21 October, 2020

WORLDS COLLIDE

 
It was a strange event : a collision between a moment of tribute and the noise of daily life. On one side, the forecourt of Angers town hall and, on the other side, in the street, the concert of horns and sirens. On one side, a deadly silence. On the other side, life which goes on. Are those two worlds irreconcilable?

The ceremony in memory of Samuel Paty, the murdered teacher of history who displayed a Mahomet caricature to his class, was placed under the symbol of resistance, that exact word which designates the boulevard along town hall, as reminded by Christophe Béchu, the Angers mayor.

After the pledge, after the silence, after the national anthem, applauses covered for a while the turmoil of road traffic. They seemed to exorcise fear, to galvanize people against the forgetfulness.

18 October, 2020

Freedom of speech reaffirmed, but speeches inaudible

 Angers, Oct. 18 2020.- Around five hundred persons gathered on sunday afternoon on Ralliement square to pay tribute to the memory of Sébastien Paty, the teacher savagely beheaded because of a lesson he gave a few days before about the freedom of speech to secondary school-pupils in a college near Paris.
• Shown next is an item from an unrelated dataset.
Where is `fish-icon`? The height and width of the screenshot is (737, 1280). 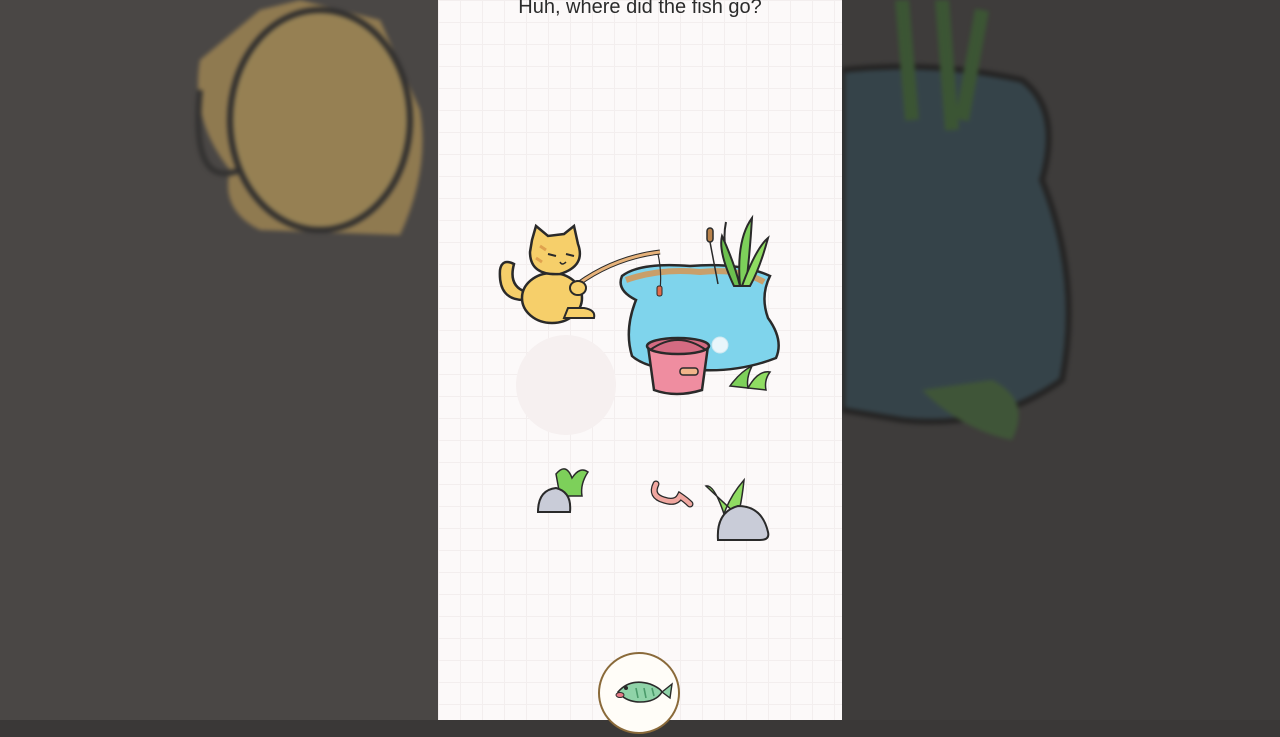 fish-icon is located at coordinates (644, 692).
Unfortunately, they were largely inaudible because the sound system used that sunday was not appropriate to an audience stood up on half of Ralliement square. Several speakers succeeded each other and the crowd reacted sometimes with applauses, sometimes with boos, not because it disagreed what was said, but rather because it disaproved those who acted against the freedom of speech. 

No many banners and flags were visible. No shouts were heard. The public seemed to be still under the astonishment of the crime and the infringement of a symbol of the country, the teachers, and above all, freedom of speech, itself an iconic principle of the french revolution.